Hello everyone. Thank you very much for your input. It is communities like these that assures a better, global future.

@jackthomson42

  • Indeed Serial is my next attempt. Happy that you find it feasible
  • All the slave devices will send data at the same time over the same wire. They need IDs because they need to send data when requested. Otherwise all of them send at the same time so I'll probably receive corrupted data.

@PaulRB

  • I believe a three would add extra complexity, with the only gain of increasing the device limit. I am planning that anyway, but for now I want to do a proof of concept with one master and 50 slaves. In the end I will have 6 masters, with a total of 300 slaves and those masters will send data to a computer. But that for the future. For now a simple system of one master (Mega) and 50 slaves (DigiSparks) is good enough. Scaling up from there should be fairly easy
  • Each DigiSpark will use indeed one analog pin to read sensor data. The type of sensors varies (temperature, switches, distance, etc.).

@Riva

  • I am super super excited about PJON. I've been reading about it the past few hours. It's very likely to be my solution.

@DrDiettrich

  • Indeed. Otherwise I cannot request data from specific slave so then they would all broadcast at the same time mixing their signals.

For everyone

  • Do you know any good implementation of reliable communication between two Arduinos via digital pins? Mega has over 50 digital pins so if I could use those to communicate to the DigiSparks everything is very simple from that point.

Thank you,
Andi

Why do you want to use a Mega? With a dedicated signal line to each slave, or why else? I don't think that a Mega can support 50 slaves sending on 50 lines at the same time.

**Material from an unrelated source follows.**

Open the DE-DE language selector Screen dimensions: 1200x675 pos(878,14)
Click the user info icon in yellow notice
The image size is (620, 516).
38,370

Also hardware for 50 channels over a single fiber will be quite bulky and expensive. Also dunno how 50 slaves connect to a single fiber at all.

Hello,

@DrDiettrich - The advantage of of using dedicated single line and dedicated pin for each slave is that I don't have to give them an ID - meaning that I can replace them without programming them.

@Riva - PJON seems to be exactly what I need. I've been experimenting with it a lot and it's prefect.

The only challenge is that it seems I cannot get it running on DigiSpark devices. I have a hint why it wouldn't work and I opened a new thread about that ( DigiSpark External Oscillator - Microcontrollers - Arduino Forum ).

Can anyone else think of any other reason why PJON SoftwareBitBang won't work on a DigiSpark?

Thank you,
Andi Stancu

andistancu:
The only challenge is that it seems I cannot get it running on DigiSpark devices. I have a hint why it wouldn't work and I opened a new thread about that ( DigiSpark External Oscillator - Microcontrollers - Arduino Forum ).

Can anyone else think of any other reason why PJON SoftwareBitBang won't work on a DigiSpark?

The PJON site site mentions the ATtiny85 (Digispark development board) 16MHz as being compatible so I think you may be better contacting them for support.